“I don’t care what your economic status is in life, you don’t have the right to beat somebody’s ass on the street! None!”
That was Philadelphia Mayor Michael Nutter’s emotional response this afternoon when Daily News reporter Jan Ransom asked why he’d raised the issue of race in a church appearance on Sunday.
Nutter rolled out his administration’s plan for dealing with packs of youths inflicting random violence in center city today, and I think he mostly got it right, in both tone and substance (read Elizabeth Fiedler’s report here).
There will be beefed-up police presence in center city and university city on weekends, along with volunteers in t-shirts indicating they’re there to keep an eye out for public safety. The enforcement effort is important, and making some noise about it is important, too, so kids who might think of joining their rowdier friends for a jaunt will know there’s a real risk of arrest. And of course, it will give notice to parents who have some control over their kids’ behavior to tighten the leash.
A couple weeks ago I sat in court for a hearing in the case of a youth arrested after the Saturday night mini-rampage on Walnut Street in June. The young man’s mom stood at the back of the courtroom fighting back tears. She said her son was a good student with no criminal record who’d finished school and was supposed to start college in the fall. It may be that he just followed the wrong crowd that night, and maybe a strong warning will keep some kids like that home.
I doubt Nutter’s praise for high-achieving kids and his promise to expand recreation center hours and other programs will change the behavior of kids inclined toward random violence. But it was important to send a message to other constituents that he believes in kids, and isn’t some power-drunk assistant principal ready to whack anybody without a hall pass.
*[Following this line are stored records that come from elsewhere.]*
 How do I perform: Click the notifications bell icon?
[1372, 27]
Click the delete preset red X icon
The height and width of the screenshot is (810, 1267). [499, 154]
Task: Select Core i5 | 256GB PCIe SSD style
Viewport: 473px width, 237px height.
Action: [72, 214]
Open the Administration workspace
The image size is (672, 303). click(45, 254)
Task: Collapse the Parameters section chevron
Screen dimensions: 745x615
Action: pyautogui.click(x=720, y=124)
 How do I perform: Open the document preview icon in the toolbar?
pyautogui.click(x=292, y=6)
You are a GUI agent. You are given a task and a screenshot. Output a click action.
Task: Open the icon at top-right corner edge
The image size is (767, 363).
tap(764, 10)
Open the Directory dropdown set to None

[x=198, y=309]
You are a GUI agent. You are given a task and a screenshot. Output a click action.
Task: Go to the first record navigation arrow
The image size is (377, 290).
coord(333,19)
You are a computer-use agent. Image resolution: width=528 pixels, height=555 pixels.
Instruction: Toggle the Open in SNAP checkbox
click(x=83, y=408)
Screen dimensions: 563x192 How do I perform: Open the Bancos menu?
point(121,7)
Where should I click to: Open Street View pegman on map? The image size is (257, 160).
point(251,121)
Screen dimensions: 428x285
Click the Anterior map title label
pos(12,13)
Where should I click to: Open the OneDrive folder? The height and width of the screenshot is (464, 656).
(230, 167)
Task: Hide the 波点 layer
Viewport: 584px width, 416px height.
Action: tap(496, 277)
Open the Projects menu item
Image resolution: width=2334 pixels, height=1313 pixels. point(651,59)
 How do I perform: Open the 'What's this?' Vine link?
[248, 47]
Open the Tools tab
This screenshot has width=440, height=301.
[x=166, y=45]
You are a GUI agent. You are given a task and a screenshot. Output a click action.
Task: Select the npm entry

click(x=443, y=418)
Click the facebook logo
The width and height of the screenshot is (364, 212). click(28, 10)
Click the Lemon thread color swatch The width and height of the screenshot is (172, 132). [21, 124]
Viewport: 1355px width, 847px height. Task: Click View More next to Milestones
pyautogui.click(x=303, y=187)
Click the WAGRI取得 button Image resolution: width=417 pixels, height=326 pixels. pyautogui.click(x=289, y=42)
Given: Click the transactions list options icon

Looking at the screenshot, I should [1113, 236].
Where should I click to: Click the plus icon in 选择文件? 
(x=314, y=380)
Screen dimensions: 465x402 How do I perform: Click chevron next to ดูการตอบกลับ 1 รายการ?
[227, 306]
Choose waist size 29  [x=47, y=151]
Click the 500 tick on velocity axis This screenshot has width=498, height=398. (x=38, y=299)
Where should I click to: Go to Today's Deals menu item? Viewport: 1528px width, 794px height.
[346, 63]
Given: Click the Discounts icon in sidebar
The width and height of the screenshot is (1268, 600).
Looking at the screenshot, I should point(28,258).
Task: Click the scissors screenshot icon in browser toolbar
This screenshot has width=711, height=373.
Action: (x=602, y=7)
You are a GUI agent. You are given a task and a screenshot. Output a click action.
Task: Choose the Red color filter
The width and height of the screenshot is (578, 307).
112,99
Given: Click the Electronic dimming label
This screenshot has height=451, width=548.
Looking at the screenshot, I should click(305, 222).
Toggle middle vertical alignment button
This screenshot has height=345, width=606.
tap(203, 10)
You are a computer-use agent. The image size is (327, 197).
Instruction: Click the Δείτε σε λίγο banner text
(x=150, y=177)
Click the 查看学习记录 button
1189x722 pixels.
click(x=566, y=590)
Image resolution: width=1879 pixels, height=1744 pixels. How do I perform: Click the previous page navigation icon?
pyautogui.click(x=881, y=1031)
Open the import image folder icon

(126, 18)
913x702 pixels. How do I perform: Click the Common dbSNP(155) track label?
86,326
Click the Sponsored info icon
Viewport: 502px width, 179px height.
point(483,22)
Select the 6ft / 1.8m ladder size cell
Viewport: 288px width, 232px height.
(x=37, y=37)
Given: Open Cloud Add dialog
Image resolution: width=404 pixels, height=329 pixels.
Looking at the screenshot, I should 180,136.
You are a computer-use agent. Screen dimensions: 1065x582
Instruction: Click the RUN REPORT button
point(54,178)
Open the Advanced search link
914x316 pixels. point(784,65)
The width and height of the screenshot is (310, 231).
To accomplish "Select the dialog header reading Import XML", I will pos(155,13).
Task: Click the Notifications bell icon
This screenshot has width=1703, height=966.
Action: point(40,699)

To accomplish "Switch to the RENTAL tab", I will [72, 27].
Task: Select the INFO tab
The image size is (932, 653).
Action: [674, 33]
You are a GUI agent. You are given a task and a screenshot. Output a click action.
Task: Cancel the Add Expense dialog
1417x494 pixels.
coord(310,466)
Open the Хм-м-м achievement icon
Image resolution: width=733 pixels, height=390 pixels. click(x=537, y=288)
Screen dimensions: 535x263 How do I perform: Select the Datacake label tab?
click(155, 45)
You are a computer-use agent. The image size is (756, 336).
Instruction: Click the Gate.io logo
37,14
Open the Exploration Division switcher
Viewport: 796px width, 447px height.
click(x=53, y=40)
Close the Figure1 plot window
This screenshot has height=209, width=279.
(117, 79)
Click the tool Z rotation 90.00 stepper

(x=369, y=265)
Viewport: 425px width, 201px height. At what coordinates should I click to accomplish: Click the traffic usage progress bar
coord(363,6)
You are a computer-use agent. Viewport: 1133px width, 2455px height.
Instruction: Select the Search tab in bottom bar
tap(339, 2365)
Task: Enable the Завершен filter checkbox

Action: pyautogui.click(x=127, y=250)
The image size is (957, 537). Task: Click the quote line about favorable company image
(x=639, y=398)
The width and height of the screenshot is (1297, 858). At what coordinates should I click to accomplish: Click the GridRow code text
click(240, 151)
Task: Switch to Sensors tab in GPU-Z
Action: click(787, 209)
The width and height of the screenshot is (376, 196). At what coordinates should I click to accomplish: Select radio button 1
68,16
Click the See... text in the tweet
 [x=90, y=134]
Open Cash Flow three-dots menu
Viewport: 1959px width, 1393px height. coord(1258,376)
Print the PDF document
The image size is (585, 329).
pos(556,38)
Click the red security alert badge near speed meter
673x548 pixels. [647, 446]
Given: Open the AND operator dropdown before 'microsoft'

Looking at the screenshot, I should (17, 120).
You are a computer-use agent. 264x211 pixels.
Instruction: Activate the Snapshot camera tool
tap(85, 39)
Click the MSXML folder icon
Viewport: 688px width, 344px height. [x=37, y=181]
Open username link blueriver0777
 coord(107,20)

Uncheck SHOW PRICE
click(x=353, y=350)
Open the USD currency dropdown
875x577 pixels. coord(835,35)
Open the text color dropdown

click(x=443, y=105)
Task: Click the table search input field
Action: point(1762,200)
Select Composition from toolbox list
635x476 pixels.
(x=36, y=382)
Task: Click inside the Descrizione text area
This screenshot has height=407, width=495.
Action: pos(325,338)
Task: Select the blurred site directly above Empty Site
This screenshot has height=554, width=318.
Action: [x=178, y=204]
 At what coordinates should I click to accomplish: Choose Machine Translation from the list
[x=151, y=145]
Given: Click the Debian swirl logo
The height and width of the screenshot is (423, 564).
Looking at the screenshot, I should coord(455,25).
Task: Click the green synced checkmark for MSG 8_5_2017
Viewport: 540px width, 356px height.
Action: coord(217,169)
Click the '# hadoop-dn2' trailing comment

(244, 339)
And the announced plans to expand and enforce the youth curfews are important – not because they’ll keep every 16-year old in on Saturday night, but because they give police the right to take action if they see a pack of kids romping down 15th St. If you read the accounts of the mob attacks so far, one thing that stands out is police officers’ frustration when victims say they’re unable to identify their attackers. The police apparently felt they needed cause to stop kids they suspected were up to no good. Now if they see an ominous gathering the curfew policy gives them the right to intervene before there’s violence.
Given center city’s renaissance in the past 20 years and its importance to the city’s economy, it would be foolhardy for any mayor not to try and get this stuff under control.
Dealing with the root causes of behavior will take decades and the efforts of the nation, not just the city (Nutter noted today the city has 5,000 fewer federally-funded youth jobs than last year). But it’s important for Nutter to react to what’s happening now, and he’s made a good start.